ACTIVITY: Write out the records word for word.

Saved data entries:

━━━

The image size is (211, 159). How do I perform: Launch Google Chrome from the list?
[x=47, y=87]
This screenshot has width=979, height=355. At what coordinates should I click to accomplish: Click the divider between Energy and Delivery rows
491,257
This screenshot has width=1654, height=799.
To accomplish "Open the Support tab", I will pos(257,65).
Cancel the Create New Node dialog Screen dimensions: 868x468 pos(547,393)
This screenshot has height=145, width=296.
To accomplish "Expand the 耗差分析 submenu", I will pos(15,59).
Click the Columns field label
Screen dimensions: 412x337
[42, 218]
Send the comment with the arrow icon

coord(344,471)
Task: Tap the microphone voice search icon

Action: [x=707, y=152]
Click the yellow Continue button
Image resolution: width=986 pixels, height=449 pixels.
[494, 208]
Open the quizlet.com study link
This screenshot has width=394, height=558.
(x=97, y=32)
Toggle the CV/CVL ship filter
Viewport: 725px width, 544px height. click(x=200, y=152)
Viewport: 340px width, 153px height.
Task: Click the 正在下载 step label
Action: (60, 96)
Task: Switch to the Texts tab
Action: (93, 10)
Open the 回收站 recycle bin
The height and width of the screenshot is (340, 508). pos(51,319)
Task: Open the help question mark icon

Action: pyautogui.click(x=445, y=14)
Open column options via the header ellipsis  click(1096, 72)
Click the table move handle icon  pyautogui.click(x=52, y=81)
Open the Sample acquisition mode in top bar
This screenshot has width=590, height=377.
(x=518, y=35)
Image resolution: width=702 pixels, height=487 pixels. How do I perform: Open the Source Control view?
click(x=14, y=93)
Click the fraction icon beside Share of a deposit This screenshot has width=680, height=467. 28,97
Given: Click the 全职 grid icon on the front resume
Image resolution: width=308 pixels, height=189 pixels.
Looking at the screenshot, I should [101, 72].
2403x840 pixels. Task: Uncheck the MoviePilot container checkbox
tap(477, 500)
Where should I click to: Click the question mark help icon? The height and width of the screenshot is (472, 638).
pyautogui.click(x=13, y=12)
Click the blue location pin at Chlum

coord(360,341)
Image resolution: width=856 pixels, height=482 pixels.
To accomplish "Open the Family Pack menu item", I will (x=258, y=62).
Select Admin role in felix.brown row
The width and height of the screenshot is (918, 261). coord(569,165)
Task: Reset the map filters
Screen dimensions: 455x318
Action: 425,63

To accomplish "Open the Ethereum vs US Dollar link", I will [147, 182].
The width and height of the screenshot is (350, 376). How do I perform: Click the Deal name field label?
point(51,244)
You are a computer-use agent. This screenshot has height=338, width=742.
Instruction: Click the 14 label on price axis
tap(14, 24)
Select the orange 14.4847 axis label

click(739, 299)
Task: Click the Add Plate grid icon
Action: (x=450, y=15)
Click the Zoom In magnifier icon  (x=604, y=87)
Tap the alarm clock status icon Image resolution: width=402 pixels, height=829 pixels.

━━━

COMPLETED EXERCISE:
The image size is (211, 159). How do I perform: Launch Google Chrome from the list?
[x=47, y=87]
This screenshot has width=979, height=355. At what coordinates should I click to accomplish: Click the divider between Energy and Delivery rows
491,257
This screenshot has width=1654, height=799.
To accomplish "Open the Support tab", I will pos(257,65).
Cancel the Create New Node dialog Screen dimensions: 868x468 pos(547,393)
This screenshot has height=145, width=296.
To accomplish "Expand the 耗差分析 submenu", I will pos(15,59).
Click the Columns field label
Screen dimensions: 412x337
[42, 218]
Send the comment with the arrow icon

coord(344,471)
Task: Tap the microphone voice search icon

Action: [x=707, y=152]
Click the yellow Continue button
Image resolution: width=986 pixels, height=449 pixels.
[494, 208]
Open the quizlet.com study link
This screenshot has width=394, height=558.
(x=97, y=32)
Toggle the CV/CVL ship filter
Viewport: 725px width, 544px height. click(x=200, y=152)
Viewport: 340px width, 153px height.
Task: Click the 正在下载 step label
Action: (60, 96)
Task: Switch to the Texts tab
Action: (93, 10)
Open the 回收站 recycle bin
The height and width of the screenshot is (340, 508). pos(51,319)
Task: Open the help question mark icon

Action: pyautogui.click(x=445, y=14)
Open column options via the header ellipsis  click(1096, 72)
Click the table move handle icon  pyautogui.click(x=52, y=81)
Open the Sample acquisition mode in top bar
This screenshot has width=590, height=377.
(x=518, y=35)
Image resolution: width=702 pixels, height=487 pixels. How do I perform: Open the Source Control view?
click(x=14, y=93)
Click the fraction icon beside Share of a deposit This screenshot has width=680, height=467. 28,97
Given: Click the 全职 grid icon on the front resume
Image resolution: width=308 pixels, height=189 pixels.
Looking at the screenshot, I should [101, 72].
2403x840 pixels. Task: Uncheck the MoviePilot container checkbox
tap(477, 500)
Where should I click to: Click the question mark help icon? The height and width of the screenshot is (472, 638).
pyautogui.click(x=13, y=12)
Click the blue location pin at Chlum

coord(360,341)
Image resolution: width=856 pixels, height=482 pixels.
To accomplish "Open the Family Pack menu item", I will (x=258, y=62).
Select Admin role in felix.brown row
The width and height of the screenshot is (918, 261). coord(569,165)
Task: Reset the map filters
Screen dimensions: 455x318
Action: 425,63

To accomplish "Open the Ethereum vs US Dollar link", I will [147, 182].
The width and height of the screenshot is (350, 376). How do I perform: Click the Deal name field label?
point(51,244)
You are a computer-use agent. This screenshot has height=338, width=742.
Instruction: Click the 14 label on price axis
tap(14, 24)
Select the orange 14.4847 axis label

click(739, 299)
Task: Click the Add Plate grid icon
Action: (x=450, y=15)
Click the Zoom In magnifier icon  (x=604, y=87)
Tap the alarm clock status icon Image resolution: width=402 pixels, height=829 pixels.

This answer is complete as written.